Imagery plays a significant role in design whether it’s on a website, a billboard, or in a magazine. Even though this trend isn’t brand new, more and more companies are warming up to the importance of high-quality images for their websites. Ten years ago you would worry that a high-resolution image would bog down your website and bring load times to a screeching halt. Nowadays adding great imagery to your website has become a much easier task.

I’m not suggesting that every website should look like a photographer’s portfolio website. But, there’s a happy medium between showing off what you do and making a strong connection with your audience. Expect to see more companies set the tone of their website with large images, toss in some looped videos with no sound, and garnish with some web-responsive fonts and bon appetite.

Google Icon Styles
Photo Credit: Google

2. Google’s Material Design Principles

In 2014 Google released their Material Design Principles, which is essentially Google’s very own design language or style guide. Many design enthusiasts refer to these principles as “Flat 2.0”. Through subtle shadows, gradients, transitions, and bold color, this semi-flat design style gives the appearance of depth and dimension.

Expect to see a more liberal use of simple grid-based layouts, responsive animations and transitions, white space, and depth effects such as lighting and shadows. These provide a minimalistic approach that will gain even more popularity and create a more purposeful brand experience in 2017.

Mast Chocolate Bars
Photo Credit: Mast Brothers

3. Retro

Nostalgia makes for some of the best inspiration. Many millenials agree! When I think retro I see bright bursts of color, crisp geometric shapes, and funky patterns. At Scheffey, we’re applying the duotone effect along with geometric shapes, and bright colors. An example of the duotone effect would be the main image of this blog, where we essentially use two bold colors to create our own version of black and white. This combination of light and dark tones combined with the right typeface gives you that retro feel but with a modern twist.

Another great example of retro design would be the package designs for Brooklyn-based Mast Chocolates. Each bar comes wrapped in its own interesting texture or pattern. Maybe it’s just me, but I feel a strong connection to the late 80’s and early 90’s. These designs take me to simpler times before the Internet was even really a “thing”. Combining these styles with the technology we have today allows us to express ourselves in an easy to understand way.

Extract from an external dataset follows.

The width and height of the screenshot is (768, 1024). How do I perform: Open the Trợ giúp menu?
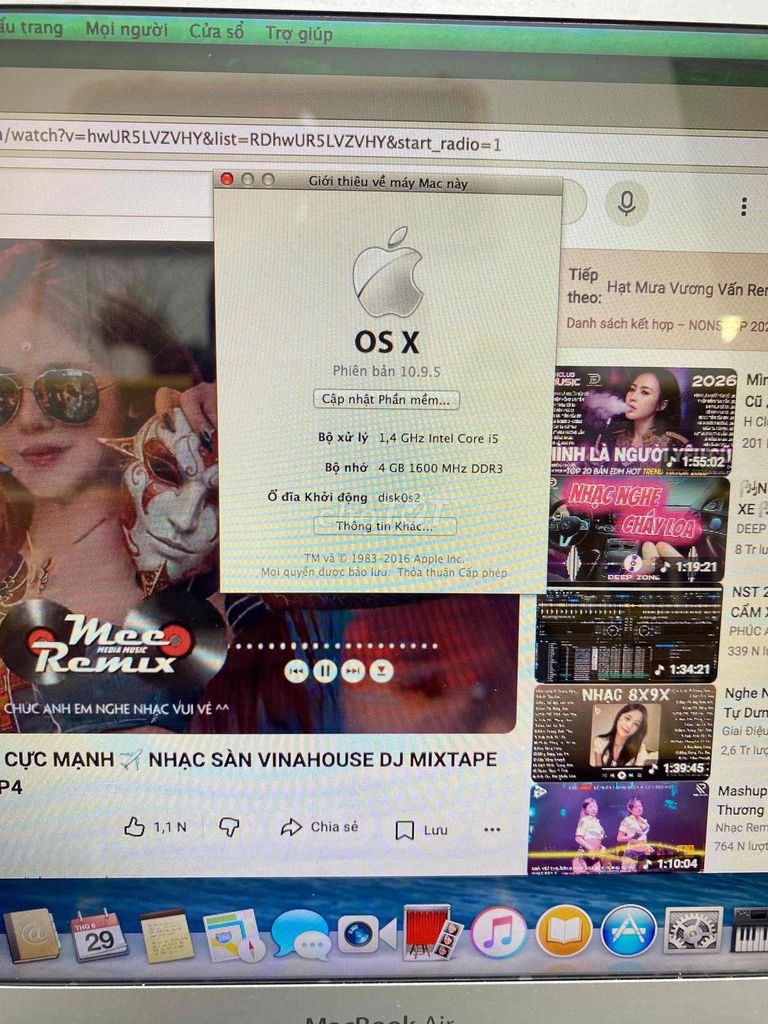click(299, 33)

Native Shoes Website Homepage
Photo Credit: Native Shoes

4. Modular Websites

Neat. Clean. Organized. The grid will be the primary organizing principle to keep elements aligned and equal. Think of grid layouts as a Tetris board, we’re working with a given amount of space and organizing that space into our own little puzzle. You could even compare the grid to a modern-day form of quilt weaving. (I’m sure your grandma will have tons of tips!)

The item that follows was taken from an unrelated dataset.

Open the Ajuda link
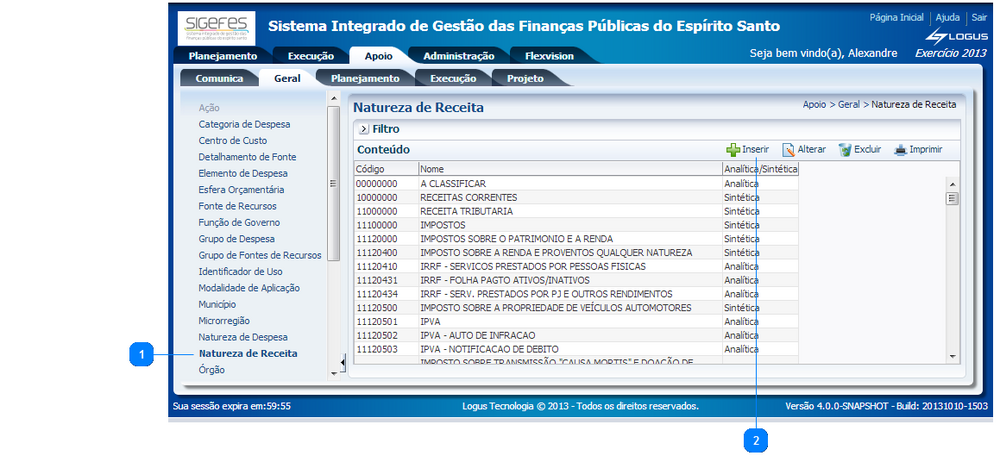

While print designers have always lived by the grid, more web designers are following suit. An awesome example is Native Shoes. Take a look at the way they divide information. It’s very digestible and everything has its own place. Instead of filling the web page with a long block of text they made the site their own collage of interactive imagery, which stacks beautifully when accessed on your mobile device.

Brown Owl Creative Webpage
Photo Credit: Brown Owl Creative

5. Flat Icons

Designers often refer to simplistic icons without shading or beveling as flat icons. This essentially refers to easy to read symbols that use lines and geometric shapes to convey a message. They have very little detail and can often replace the use of words.

Flat icons have taken the lead by focusing on very clean, minimalist foundations. They are popping up in logos, mobile apps, websites and infographics for enhancing content.

Simple, Simple, Simple

If you’re sensing a theme here, it’s probably that simplicity is key. A cluttered design makes for a cluttered mind. The more clear and concise you can be with your messaging the better.

Will you take some of these simple elements for a test drive in 2017? While following trends just for the sake of being trendy is dangerous, if the growing movement fits your project, brand, and audience, it could be just the brand refresh you needed.